(Data to use)
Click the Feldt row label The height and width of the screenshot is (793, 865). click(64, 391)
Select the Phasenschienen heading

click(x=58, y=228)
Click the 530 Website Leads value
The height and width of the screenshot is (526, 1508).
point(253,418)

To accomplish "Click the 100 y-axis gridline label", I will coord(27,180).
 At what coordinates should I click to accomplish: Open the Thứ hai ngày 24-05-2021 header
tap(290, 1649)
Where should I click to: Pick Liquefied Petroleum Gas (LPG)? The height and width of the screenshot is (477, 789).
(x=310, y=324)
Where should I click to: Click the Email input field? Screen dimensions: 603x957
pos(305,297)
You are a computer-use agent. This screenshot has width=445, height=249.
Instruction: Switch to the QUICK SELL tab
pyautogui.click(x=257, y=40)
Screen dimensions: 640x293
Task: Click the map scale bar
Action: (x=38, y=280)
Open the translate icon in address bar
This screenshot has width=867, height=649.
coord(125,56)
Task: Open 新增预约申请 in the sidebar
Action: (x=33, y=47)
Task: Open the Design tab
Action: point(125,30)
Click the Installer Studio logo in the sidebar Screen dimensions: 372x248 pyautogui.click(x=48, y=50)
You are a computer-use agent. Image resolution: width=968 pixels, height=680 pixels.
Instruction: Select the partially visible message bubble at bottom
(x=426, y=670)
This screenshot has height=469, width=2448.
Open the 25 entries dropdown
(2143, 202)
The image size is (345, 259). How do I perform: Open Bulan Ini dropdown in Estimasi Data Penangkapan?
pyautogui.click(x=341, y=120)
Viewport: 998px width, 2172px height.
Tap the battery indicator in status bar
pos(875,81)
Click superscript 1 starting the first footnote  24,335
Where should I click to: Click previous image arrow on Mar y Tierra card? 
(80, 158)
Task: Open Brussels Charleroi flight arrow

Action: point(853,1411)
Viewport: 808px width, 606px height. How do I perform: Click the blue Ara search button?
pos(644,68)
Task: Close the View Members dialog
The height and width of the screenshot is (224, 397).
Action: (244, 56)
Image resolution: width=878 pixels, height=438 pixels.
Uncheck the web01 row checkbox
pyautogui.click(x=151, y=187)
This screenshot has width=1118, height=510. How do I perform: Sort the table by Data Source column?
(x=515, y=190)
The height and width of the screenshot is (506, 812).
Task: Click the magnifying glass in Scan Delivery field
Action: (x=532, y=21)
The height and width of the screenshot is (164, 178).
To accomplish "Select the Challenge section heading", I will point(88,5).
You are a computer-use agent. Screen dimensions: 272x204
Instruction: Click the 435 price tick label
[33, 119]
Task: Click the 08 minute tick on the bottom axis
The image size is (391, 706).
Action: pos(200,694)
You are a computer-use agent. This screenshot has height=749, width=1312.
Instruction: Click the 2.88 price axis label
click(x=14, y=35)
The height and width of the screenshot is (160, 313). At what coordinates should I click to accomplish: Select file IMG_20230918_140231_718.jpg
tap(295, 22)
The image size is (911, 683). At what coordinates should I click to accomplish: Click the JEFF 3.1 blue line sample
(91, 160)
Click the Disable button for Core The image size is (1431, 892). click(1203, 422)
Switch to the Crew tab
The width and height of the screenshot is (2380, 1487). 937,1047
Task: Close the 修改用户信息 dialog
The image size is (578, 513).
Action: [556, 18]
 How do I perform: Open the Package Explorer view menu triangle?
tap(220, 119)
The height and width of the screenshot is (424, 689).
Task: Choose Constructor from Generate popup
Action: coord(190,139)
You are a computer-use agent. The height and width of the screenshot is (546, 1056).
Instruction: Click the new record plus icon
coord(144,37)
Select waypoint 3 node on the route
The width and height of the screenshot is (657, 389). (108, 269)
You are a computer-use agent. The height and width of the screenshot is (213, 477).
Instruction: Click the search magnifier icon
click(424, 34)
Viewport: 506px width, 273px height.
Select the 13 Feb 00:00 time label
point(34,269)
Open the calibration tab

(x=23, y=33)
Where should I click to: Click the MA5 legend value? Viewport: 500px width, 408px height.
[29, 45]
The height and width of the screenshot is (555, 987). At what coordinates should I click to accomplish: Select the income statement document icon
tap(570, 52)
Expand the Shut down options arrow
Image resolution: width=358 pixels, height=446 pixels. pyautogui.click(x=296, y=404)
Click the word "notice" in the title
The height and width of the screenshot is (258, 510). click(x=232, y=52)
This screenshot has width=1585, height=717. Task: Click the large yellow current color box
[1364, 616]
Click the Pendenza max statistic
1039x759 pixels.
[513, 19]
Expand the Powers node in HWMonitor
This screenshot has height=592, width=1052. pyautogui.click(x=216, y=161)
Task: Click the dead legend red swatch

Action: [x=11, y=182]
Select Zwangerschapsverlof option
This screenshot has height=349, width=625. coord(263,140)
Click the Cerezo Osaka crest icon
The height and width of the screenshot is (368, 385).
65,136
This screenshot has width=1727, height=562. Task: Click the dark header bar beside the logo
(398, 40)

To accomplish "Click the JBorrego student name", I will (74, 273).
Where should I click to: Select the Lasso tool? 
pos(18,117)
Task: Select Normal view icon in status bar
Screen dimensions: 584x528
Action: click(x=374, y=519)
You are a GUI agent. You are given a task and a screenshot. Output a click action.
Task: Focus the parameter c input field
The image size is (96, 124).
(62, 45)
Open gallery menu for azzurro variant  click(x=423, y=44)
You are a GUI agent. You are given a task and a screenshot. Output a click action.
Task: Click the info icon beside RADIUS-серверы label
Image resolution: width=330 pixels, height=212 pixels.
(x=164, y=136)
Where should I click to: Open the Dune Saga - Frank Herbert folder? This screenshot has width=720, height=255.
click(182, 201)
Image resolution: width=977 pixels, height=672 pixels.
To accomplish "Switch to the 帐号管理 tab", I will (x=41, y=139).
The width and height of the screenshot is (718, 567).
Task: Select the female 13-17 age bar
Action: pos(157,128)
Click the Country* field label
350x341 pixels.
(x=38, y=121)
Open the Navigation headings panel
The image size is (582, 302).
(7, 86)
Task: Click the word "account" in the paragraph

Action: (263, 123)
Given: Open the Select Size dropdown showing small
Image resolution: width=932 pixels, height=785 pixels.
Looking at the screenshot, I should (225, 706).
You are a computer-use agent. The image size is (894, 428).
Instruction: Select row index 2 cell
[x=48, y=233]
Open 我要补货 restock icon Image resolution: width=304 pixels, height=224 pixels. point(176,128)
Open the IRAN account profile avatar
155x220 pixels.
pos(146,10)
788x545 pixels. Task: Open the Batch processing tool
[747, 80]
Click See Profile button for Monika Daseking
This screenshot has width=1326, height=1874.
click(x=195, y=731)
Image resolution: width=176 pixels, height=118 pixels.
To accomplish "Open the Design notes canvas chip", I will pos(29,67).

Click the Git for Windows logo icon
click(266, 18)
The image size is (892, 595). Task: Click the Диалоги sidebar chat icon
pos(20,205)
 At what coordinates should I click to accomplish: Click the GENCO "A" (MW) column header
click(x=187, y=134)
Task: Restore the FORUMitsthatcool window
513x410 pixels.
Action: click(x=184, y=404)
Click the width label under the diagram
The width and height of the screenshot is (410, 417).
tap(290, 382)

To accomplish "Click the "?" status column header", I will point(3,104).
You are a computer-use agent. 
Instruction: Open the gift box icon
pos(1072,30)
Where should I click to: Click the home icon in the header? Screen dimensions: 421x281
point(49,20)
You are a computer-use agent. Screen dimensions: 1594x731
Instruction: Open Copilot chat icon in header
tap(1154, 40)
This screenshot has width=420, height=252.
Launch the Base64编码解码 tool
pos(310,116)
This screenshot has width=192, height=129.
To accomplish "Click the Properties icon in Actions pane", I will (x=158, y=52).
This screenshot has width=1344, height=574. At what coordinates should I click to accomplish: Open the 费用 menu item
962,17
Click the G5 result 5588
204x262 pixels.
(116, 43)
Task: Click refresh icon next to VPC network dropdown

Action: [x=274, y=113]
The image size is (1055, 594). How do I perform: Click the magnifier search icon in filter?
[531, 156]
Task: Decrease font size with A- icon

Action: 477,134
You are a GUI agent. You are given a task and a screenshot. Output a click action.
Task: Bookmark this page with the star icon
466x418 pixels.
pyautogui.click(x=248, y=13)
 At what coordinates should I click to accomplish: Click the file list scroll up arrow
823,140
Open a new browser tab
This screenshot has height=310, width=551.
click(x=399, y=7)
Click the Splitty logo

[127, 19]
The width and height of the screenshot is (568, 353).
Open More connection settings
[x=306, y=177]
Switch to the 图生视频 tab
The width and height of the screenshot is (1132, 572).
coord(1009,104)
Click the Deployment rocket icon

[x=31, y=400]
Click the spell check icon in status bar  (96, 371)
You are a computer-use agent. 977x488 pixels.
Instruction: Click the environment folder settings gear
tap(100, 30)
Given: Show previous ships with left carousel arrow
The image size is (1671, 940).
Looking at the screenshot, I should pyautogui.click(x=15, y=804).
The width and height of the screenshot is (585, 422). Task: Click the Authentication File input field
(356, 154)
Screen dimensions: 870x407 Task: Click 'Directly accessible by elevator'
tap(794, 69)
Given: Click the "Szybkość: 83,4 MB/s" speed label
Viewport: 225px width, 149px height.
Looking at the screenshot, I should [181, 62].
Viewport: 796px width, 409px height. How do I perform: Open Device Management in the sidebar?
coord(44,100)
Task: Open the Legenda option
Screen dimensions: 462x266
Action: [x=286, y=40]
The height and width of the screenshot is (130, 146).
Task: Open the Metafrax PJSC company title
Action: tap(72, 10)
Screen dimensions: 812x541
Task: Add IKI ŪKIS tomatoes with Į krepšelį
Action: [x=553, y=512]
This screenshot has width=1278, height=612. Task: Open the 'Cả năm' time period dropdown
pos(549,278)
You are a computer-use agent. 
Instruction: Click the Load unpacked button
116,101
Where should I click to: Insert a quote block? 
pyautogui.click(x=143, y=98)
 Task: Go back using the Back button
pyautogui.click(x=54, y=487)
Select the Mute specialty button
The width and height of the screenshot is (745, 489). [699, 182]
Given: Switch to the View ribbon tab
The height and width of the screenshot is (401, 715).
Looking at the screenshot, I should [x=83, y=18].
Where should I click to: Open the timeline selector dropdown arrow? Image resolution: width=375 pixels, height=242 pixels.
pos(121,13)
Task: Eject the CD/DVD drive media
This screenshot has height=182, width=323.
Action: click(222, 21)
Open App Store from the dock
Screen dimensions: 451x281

(Task details) Copy the lines above exactly, beginning at the line that has "has width=445, height=249." and stopping after the line that has "Open the translate icon in address bar", and omit the rest.

(Solution to this task)
You are a computer-use agent. This screenshot has width=445, height=249.
Instruction: Switch to the QUICK SELL tab
pyautogui.click(x=257, y=40)
Screen dimensions: 640x293
Task: Click the map scale bar
Action: (x=38, y=280)
Open the translate icon in address bar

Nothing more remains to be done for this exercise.